Daniel Vinograd: Yeah. If you have a good rapport with your dentist. It’s all about the rapport with your dentist. A lot of the dentists are great, great people. They’re thorough, whatever, but they sometimes don’t have the consciousness of saying, “Well I leave a little piece of amalgam. It’s not a problem,” because they don’t understand what the side effects, the harmful effects of that is.
But if you have a good rapport with your dentist, I would have a conversation to find out. Did you remove that? I’m concerned and ultimately if a metal that is not titanium was used, you might want to get them taken out and see what’s underneath anyway.
Participant: If the pockets of the gums are three millimeters or less, can you brush with baking soda and kill the bacteria? Do you find that that’s effective?
Daniel Vinograd: Yeah, you can use baking soda. Really truly what you use is not so significant. I actually have my patients brush with a soft toothbrush and water. That’s it when it comes to the gums. Afterwards, when they’re done, I say, “If you want to know brush your teeth with toothpaste, hopefully something that you make at home or something that is clean and healthy, then you use that toothpaste at the end to brush your gums.”
What we find is that most people don’t spend enough time brushing their gums. You actually want to get the bristles of that toothbrush into the pocket.

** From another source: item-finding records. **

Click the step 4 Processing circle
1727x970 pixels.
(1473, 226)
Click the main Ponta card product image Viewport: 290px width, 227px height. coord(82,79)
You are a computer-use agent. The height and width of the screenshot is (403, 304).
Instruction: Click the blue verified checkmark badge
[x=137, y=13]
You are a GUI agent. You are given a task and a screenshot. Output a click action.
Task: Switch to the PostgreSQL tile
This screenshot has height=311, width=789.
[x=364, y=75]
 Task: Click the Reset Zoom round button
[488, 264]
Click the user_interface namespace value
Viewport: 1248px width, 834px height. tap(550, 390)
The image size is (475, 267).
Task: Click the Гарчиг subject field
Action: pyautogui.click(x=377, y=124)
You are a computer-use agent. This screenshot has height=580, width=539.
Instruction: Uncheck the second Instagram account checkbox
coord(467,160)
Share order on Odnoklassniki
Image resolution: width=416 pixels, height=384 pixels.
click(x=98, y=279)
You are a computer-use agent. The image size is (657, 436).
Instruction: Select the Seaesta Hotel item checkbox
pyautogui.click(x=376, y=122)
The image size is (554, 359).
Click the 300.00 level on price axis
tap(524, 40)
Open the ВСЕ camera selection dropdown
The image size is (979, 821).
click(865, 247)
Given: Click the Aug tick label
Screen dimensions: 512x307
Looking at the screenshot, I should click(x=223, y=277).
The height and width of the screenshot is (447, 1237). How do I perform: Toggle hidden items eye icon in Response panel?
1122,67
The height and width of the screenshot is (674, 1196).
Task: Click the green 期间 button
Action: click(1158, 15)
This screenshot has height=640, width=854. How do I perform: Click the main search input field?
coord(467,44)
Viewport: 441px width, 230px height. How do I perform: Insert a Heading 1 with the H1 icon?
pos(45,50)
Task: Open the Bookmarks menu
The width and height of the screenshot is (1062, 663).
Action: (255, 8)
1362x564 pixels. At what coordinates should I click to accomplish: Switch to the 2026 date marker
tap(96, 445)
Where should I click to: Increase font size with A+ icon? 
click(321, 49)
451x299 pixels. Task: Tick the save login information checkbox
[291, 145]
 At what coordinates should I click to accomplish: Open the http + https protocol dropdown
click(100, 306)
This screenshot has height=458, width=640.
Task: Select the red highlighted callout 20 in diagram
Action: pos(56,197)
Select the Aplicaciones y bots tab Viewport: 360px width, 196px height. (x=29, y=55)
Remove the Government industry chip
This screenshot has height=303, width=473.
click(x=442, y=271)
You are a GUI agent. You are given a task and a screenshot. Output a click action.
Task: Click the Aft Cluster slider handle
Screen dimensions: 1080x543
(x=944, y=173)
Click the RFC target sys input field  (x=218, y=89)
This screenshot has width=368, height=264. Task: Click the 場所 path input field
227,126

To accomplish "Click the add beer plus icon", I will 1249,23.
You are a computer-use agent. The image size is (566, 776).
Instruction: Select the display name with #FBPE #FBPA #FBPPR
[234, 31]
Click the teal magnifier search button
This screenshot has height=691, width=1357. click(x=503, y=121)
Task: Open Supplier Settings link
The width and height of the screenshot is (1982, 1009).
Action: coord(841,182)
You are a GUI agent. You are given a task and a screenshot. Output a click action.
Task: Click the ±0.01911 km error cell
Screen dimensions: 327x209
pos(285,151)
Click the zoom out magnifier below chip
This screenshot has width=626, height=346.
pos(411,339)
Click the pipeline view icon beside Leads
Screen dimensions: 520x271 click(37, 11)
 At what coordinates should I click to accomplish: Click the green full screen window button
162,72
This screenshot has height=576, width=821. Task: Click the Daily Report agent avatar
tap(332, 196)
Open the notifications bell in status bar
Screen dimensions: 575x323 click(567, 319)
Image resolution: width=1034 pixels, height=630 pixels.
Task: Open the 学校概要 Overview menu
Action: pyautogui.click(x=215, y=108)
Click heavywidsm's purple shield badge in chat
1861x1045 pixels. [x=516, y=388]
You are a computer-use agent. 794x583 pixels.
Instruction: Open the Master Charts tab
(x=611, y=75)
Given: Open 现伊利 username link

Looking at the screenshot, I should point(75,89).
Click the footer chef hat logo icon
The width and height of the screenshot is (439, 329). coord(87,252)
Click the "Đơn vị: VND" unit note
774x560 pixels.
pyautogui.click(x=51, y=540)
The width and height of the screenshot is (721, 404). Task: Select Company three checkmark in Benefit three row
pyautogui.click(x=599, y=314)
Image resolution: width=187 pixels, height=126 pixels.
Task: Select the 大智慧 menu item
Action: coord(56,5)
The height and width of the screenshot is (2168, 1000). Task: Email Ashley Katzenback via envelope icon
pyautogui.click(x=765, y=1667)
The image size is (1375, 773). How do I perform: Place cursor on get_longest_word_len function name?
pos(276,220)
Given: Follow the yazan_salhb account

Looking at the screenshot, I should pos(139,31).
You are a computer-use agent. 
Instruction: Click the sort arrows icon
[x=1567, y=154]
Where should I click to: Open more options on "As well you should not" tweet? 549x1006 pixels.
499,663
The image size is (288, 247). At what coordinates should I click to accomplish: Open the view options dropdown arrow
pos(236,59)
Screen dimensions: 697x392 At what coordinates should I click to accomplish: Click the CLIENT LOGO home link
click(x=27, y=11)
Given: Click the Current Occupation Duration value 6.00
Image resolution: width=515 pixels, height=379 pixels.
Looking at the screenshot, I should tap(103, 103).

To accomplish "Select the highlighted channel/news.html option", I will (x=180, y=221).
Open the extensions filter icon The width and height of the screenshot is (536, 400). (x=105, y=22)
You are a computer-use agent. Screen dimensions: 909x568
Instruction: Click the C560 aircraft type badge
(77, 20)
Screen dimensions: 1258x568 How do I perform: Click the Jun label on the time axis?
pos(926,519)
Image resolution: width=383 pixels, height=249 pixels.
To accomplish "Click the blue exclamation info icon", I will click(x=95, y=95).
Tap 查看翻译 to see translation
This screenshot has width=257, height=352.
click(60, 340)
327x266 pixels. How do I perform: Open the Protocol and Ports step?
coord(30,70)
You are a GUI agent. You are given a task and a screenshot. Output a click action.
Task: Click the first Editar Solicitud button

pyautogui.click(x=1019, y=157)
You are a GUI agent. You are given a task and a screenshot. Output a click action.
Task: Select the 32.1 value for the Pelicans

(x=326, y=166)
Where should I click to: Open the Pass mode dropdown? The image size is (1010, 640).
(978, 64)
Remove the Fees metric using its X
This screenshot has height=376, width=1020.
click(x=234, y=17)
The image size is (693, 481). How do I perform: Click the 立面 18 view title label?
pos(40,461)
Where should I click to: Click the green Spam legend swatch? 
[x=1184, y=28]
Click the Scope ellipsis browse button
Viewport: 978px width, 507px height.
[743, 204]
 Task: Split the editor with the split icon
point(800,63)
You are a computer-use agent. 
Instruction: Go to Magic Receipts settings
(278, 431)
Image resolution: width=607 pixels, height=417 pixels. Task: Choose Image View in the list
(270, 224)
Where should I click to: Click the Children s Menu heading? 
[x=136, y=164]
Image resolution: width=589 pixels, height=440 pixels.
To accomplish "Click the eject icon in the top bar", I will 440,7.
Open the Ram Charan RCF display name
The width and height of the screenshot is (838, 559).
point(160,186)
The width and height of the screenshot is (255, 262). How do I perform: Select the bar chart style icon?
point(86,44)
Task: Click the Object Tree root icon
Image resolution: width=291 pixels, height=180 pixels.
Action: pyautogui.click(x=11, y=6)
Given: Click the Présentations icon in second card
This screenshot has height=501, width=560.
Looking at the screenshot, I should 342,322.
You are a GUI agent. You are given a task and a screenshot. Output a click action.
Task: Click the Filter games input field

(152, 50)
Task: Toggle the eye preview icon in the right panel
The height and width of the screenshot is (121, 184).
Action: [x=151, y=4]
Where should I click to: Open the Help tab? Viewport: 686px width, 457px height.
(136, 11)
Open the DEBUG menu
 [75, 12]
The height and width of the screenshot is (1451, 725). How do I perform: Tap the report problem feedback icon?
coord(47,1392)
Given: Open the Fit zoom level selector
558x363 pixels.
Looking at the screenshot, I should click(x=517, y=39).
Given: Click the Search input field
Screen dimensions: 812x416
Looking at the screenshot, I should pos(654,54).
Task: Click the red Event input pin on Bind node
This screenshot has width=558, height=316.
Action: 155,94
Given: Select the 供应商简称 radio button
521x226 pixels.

You get it at 45 degrees and you really want to physically get into the pocket.
When we use toothpaste or anything else, we tend to want to rush through because we want to spit. We want to get it rinsed. We want to get it over with. But if you just use water, you can sit and listen to music. If you watch TV, whatever you want to do and sit and really work your gums really well and get those bristles physically to remove the bacteria.
It’s really just a physical removal of that bacteria that really matters in this case.
Participant: I read that baking soda kills bacteria but that’s not …
Daniel Vinograd: What’s that?
Facilitator: He said he read that baking soda kills bacteria.
Daniel Vinograd: Yeah, yeah. You can use – I have no opposition to baking soda but baking soda kills bacteria. Oxygen peroxide kills bacteria. Ozone is more efficient than any of those two things. It kills bacteria. You can use it for sure. It’s helpful but what I’m saying is that really if you’re going to use baking soda and kind of brush your teeth very quickly, you’re not going to be as efficient in reducing periodontal disease as if you really sit down and spend time physically getting those pockets, the bottom of those pockets reduced. But you can go three, even four millimeters sometimes and be efficient.
Participant: Hello doctor.
Daniel Vinograd: Hi.
Participant: Have you worked with Gerson clients and have you seen improvement with these clients over the period of time that they used the therapy and how did their mouth look?
Daniel Vinograd: I have seen Gerson patients but not for – I haven’t really been following for a long period of time. My relationship with Gerson Institute is probably – what? Seven, eight, maybe a year also. So obviously we’re doing what we’ve seen works in other patients before.